El primer mes después de que volvió a la facultad tuvo mucha más asistencia de la necesaria, lo que hizo que se sintiera un cuadripléjico. 
Las muestras de afecto de la chica estaban a un paso de ser horror, por lo que las sonrisas que le dirigía mezclaban dosis iguales de falsedad y conmiseración, al punto que llegó a pensar que esas miradas no se debían diferenciar en nada de las sonrisas de los parientes que entran a visitar a un enfermo terminal en estado de consciencia.
Como era de esperarse, la chica fue alejándose imperceptiblemente del chico de la silla de ruedas y acercándose al chico que subía las escaleras de a dos escalones.
Un día, el chico que andaba a pie se llevó por delante uno de los caños de la silla de ruedas y suelta un mecánico "perdón" y después se da vuelta a mirarlo.

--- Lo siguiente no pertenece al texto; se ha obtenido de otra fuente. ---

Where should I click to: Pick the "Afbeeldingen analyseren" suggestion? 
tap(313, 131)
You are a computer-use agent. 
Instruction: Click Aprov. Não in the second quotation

Lo saluda como si nada hubiera pasado. Otro día estaba sentado en los bancos que rodean el pasillo de la facultad y ve pasar la silla de ruedas hacia el aula de la planta baja. El de la silla saluda haciendo un gesto con la cabeza que más que saludo parece un asentimiento. El otro, al ver el gesto, se levanta y le dice en un tono enrarecido que espere, que quería pararse para saludarlo, que qué falta de respeto. El de la silla lo mira como quien entendió un chiste dirigido inequívocamente hacia él.

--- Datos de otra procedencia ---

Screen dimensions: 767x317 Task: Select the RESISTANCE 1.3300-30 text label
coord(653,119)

El que va caminando no tarda en verse paseando de la mano con la chica en cuestión, lo que termina de confirmar lo que era inevitable.
A la semana, el de la silla va al departamento de la chica sin avisar. Esta vez no va en auto y no consta el móvil que utilizó para los fines. La puerta del edificio estaba abierta, por lo que subió los siete pisos, rueda hacia la puerta del departamento B y toca el timbre. No alcanza a esperar y ya escucha que alguien se apoya en la puerta para ver por la mirilla. Al no ver a nadie -quizá ve sólo una sombra-, una voz que el de la silla conoce pregunta quién es. Yo, responde, y parece que el que está detrás de la puerta reconoce la voz que le responde. La llave no tarda en entrar en la cerradura y la puerta se abre.
Hola, dice, probablemente, el que está parado.
El que está en la silla de ruedas dispara una pieza de museo de la Segunda Guerra, que casualmente fue uno de los objetos que se rescataron del auto del accidente. La bala perfora la aorta, con orificio oblicuo de entrada y de salida. Después de que termina de caer al piso, adentro del departamento se escucha un grito de mujer que no parece muy convencido.
Hola, responde el de la silla, y disculpá que no me levante a saludar.